• Check your understanding
(a) From the forum thread on checking tarantula molts, duplicate the passage that opens with the words containing "It’s pretty simple" and closes with "MetalMan2004 (May 4, 2018)".
(b) List every username that appears in a post heading in the forum thread on checking tarantula molts.

• Exercise text

-.-.-

# Checking for the sucking stomach on your molts



## Nightstalker47 (May 4, 2018)

I noticed we don’t have a thread on this topic, so if anyone has further experiences with this and whether or not their specimen survived the ordeal please share in this thread. Hopefully we can compile some useful data for the future.

Although this has not happened to me yet, thankfully, many have reported issues with tarantulas molting and then no longer managing to get food down, this has been the result of an issue with the sucking stomach. You can inquire simply by examining the last molt or exuviae, the tarantula also needs to shed the previous sucking stomach on the molt, so if it’s not there…there’s your issue.

It’s pretty simple to check for, so in the future, when you guys are sexing molts and whatnot, you mineswell verify that the sucking stomach was indeed successfully molted. It should look like this.

Reactions: Like 11 | Thanks 3 | Agree 1 | Informative 17 | Helpful 3 | Useful 4


----------



## MetalMan2004 (May 4, 2018)

I always found this extremely fascinating and strange.


----------



## Ashley2070 (May 4, 2018)

Yeah my E. murinus I posted about a little while back had this issue. He didn't molt out his sucking stomach and was extremely skinny I really didn' have much hope for him. I came home from work one day and I was so ecstatic/nervous to see him on his back molting but he actually pulled out of it. It was 149 days it took him to molt. Here's the picture of his sucking stomach after the last molt

Reactions: Like 8 | Agree 2 | Love 3


----------



## EulersK (May 4, 2018)

-.-.-

• Supplied records
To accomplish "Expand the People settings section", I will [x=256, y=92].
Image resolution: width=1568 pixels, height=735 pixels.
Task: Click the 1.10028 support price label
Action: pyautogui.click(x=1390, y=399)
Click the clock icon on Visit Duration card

-.-.-

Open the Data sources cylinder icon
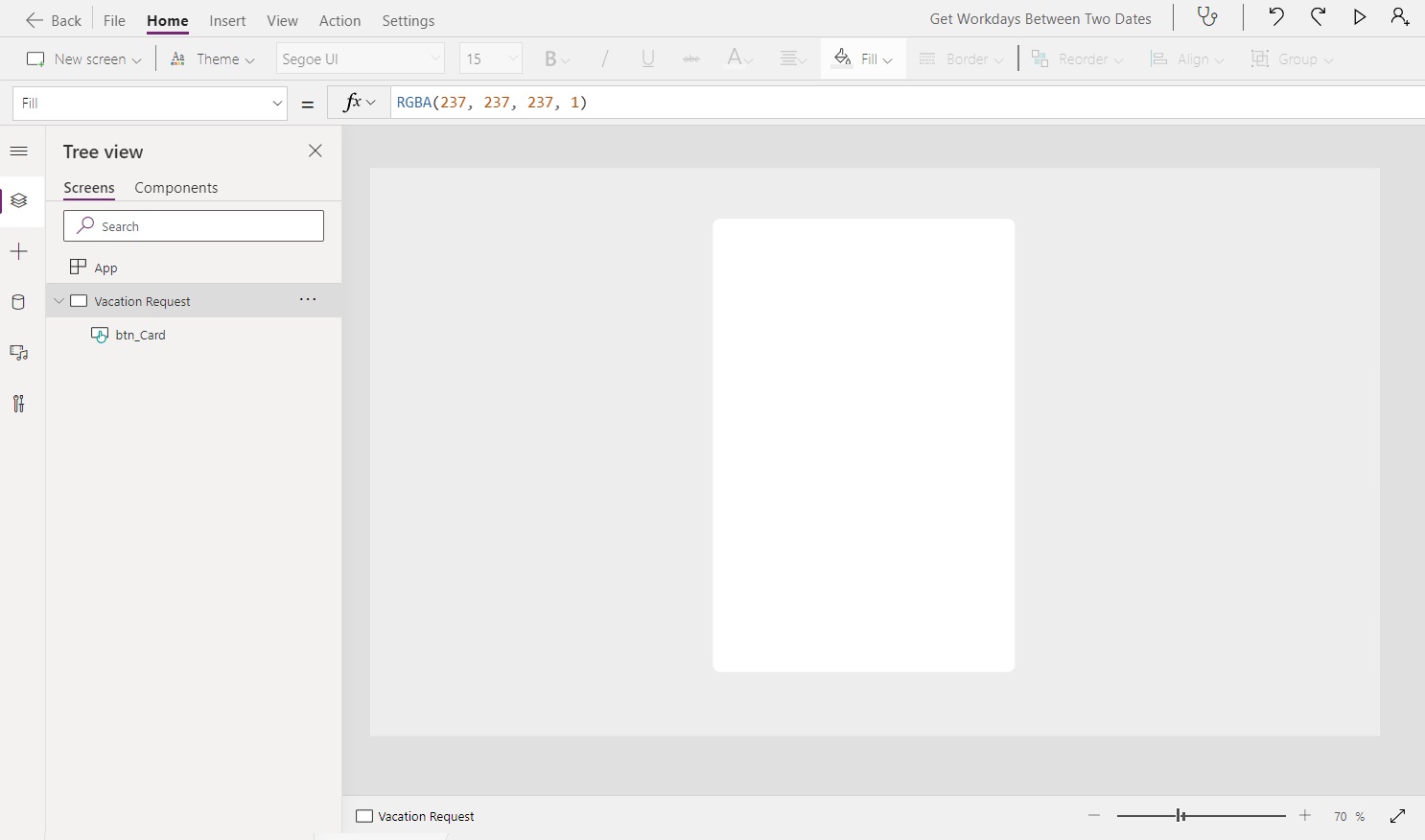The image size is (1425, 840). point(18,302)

-.-.-

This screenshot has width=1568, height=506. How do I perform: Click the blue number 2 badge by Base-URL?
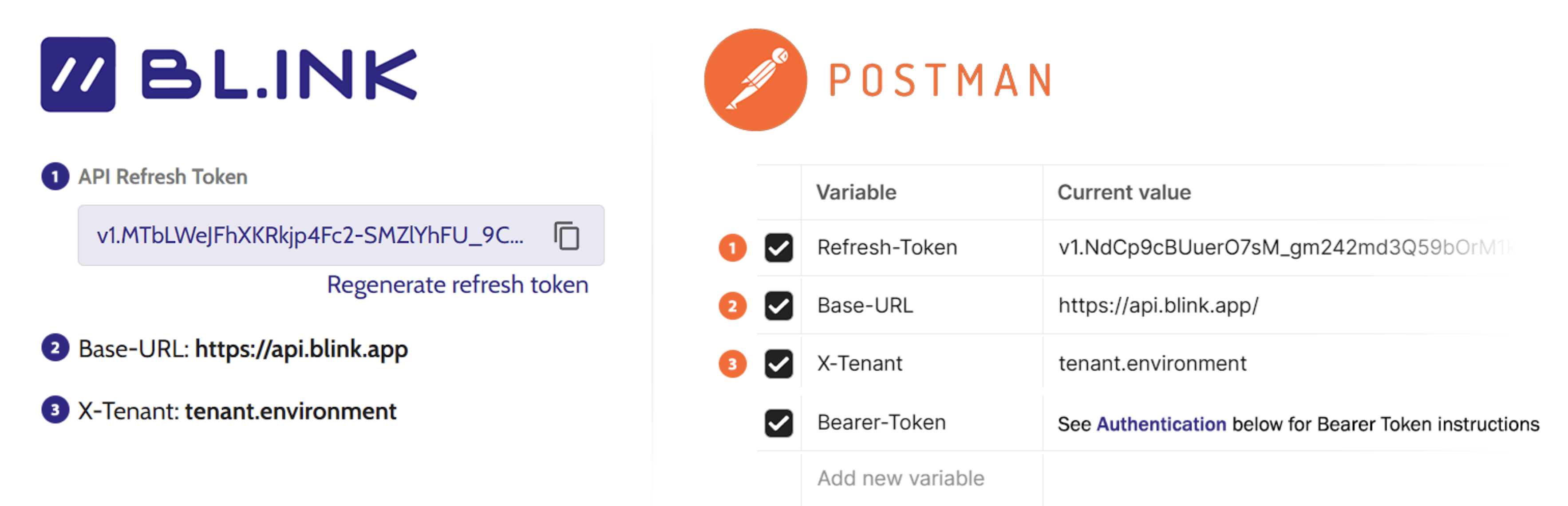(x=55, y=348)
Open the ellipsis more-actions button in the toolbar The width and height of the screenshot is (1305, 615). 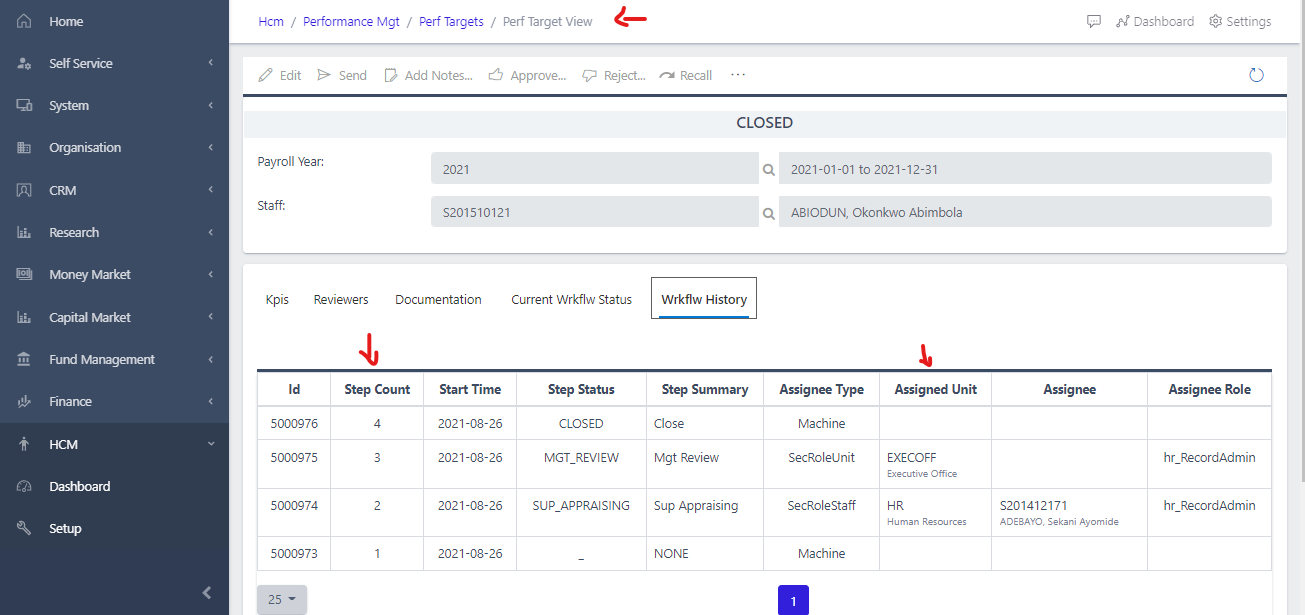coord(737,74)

-.-.-

• Numbered responses
(a)
It’s pretty simple to check for, so in the future, when you guys are sexing molts and whatnot, you mineswell verify that the sucking stomach was indeed successfully molted. It should look like this.

Reactions: Like 11 | Thanks 3 | Agree 1 | Informative 17 | Helpful 3 | Useful 4


----------



## MetalMan2004 (May 4, 2018)

(b) Nightstalker47, MetalMan2004, Ashley2070, EulersK